We're going to explore these questions in a series entitled The Future of Israel. Today, Stephen begins this series with a lesson he's called Castaway Nation. Frederick the Great was the king of Prussia, a land which is now modern day Germany and Poland. Frederick ruled from 1740 to 1786. He was heavily influenced by Voltaire, the French philosopher and atheist. And as a result, King Frederick became skeptical of Christianity and the Bible. On one occasion, history records, he asked his court chaplain this, if your Bible is really true, it ought to be capable of easy proof. If it is indeed from God, you should be able to demonstrate the facts simply without complicated arguments. Give me proof for the inspiration of the Bible in one word, one word to prove the reliability of the Bible.
Tough question. One word. What would you think of the word Christ? Love, guilt, conscience. After a moment or two of thought, the chaplain thought of one word that all the world could see as remarkable proof that God keeps his word. He is reliable.
Your majesty, he replied, I can give you the proof you ask for in one word. Amazed, the king asked, what is this magic word that carries such a weight of proof to which the chaplain answered, Israel? Not exactly the word that came to my mind as I read this story.
Did he come to yours? Anybody? We're unanimous. We all didn't think of this word. Israel, the proof of the reliability of scripture and the author of scripture.
Think about it. What nation has lasted more than 4,000 years? We know when the nation began, by whom and why we have detailed written records of their ancient and modern history, their language remains the same, her religion, her traditions, her homeland, and her bloodline. They still follow the original documentation that outlined their faith, the Torah, the Old Testament law. Surely for a nation to exist, you would think that the world would have to coddle them and protect them and they would have to have an easy path or road, right?
That's what makes their survival even more miraculous proof of the reliability of God. No nation has been so robbed, so deported, so murdered, so hated as Israel. Every day on the news and every day you pick up the newspaper it talks about what nation, what nation? Israel.
But even without the modern AD developments, the king of Prussia had to agree and it silenced him. Israel, the fact that it exists as a nation is miraculous proof of God's reliability in keeping his word. Think about it. Where are the Assyrians? Where are the Perizzites and the Jebusites and the Amalekites and all the other mosquito bites? Where are they now? They're gone.
They're gone. Why has Israel survived deportation and genocide and persecution and wars and destruction because God said they would? He is reliable and his word is a reliable word. Through the prophet Jeremiah, God said, only if the heavens above can be measured and the foundations of the earth below be searched out, will I reject the nation Israel. In other words, until the universe is mapped and the center of the earth explored, Israel survives. And every time you pick up that newspaper or turn on the television, you have one more marvelous illustration that these people just don't die.
This nation, do whatever you want, somehow it survives. And we haven't seen anything yet as to what God has in mind. Now it doesn't mean that everything Israel does is right.

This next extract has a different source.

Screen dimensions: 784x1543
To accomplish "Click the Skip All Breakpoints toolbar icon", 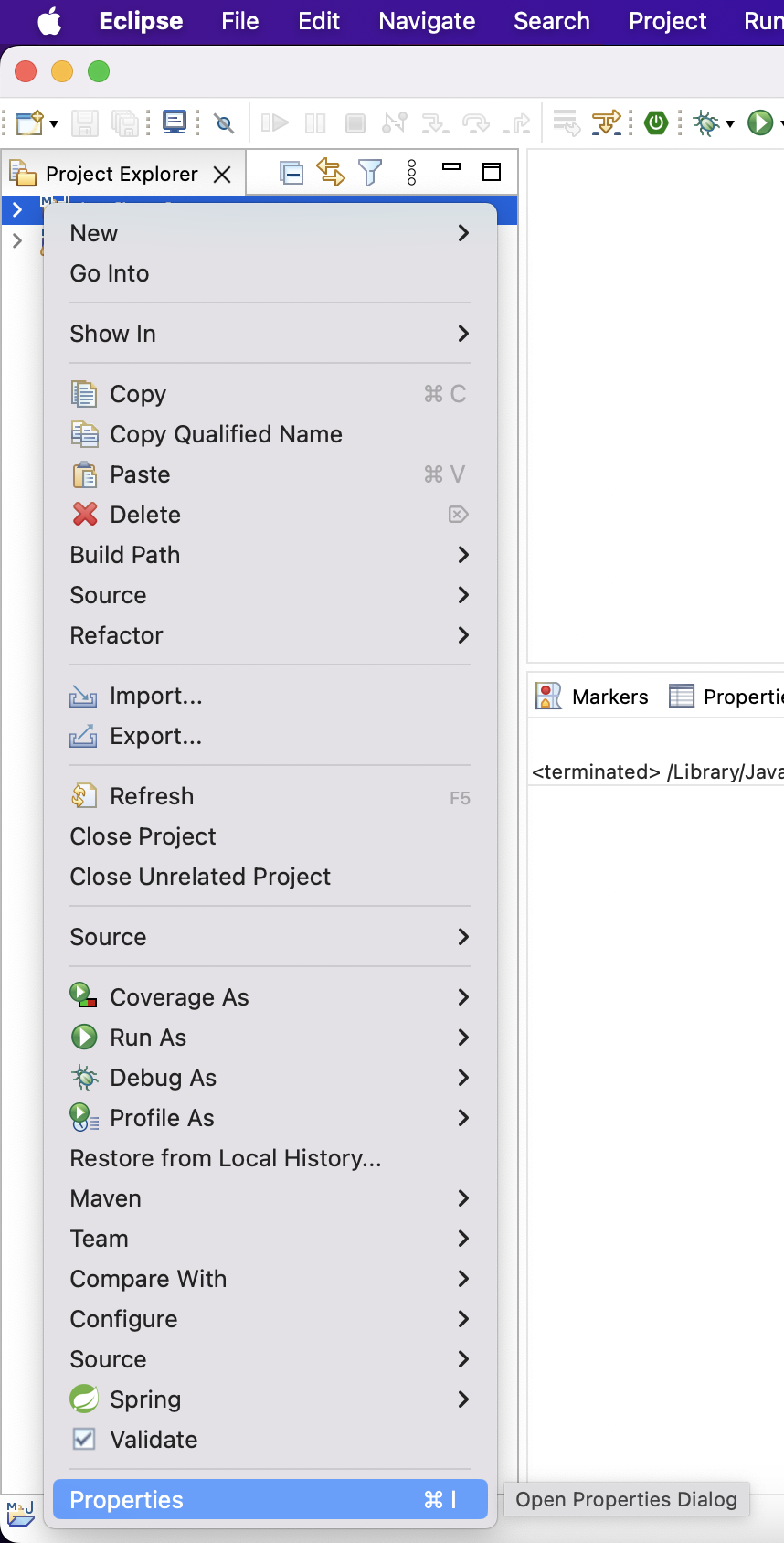I will coord(224,122).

In fact, I believe they are presently set aside under the discipline of God throughout this church age. But until the universe is mapped and the core of the earth explored, Israel will prove over and over again the reliability of God and the reliability of the word of God. But just one little word, something has happened and they have gone too far, have they not? They called for the death of not just one of the prophets, but the prophet. They didn't just reject any messenger, they rejected the Messiah.
That would do it, wouldn't it? Surely God has had it up to here with them. He's through with irreconcilable Israel.
That seems to be the way Paul is leaning. We come to the end of chapter 10, look there, verse 21. But as for Israel, he says, all the day long, I have stretched out my hands to a disobedient and an obstinate people.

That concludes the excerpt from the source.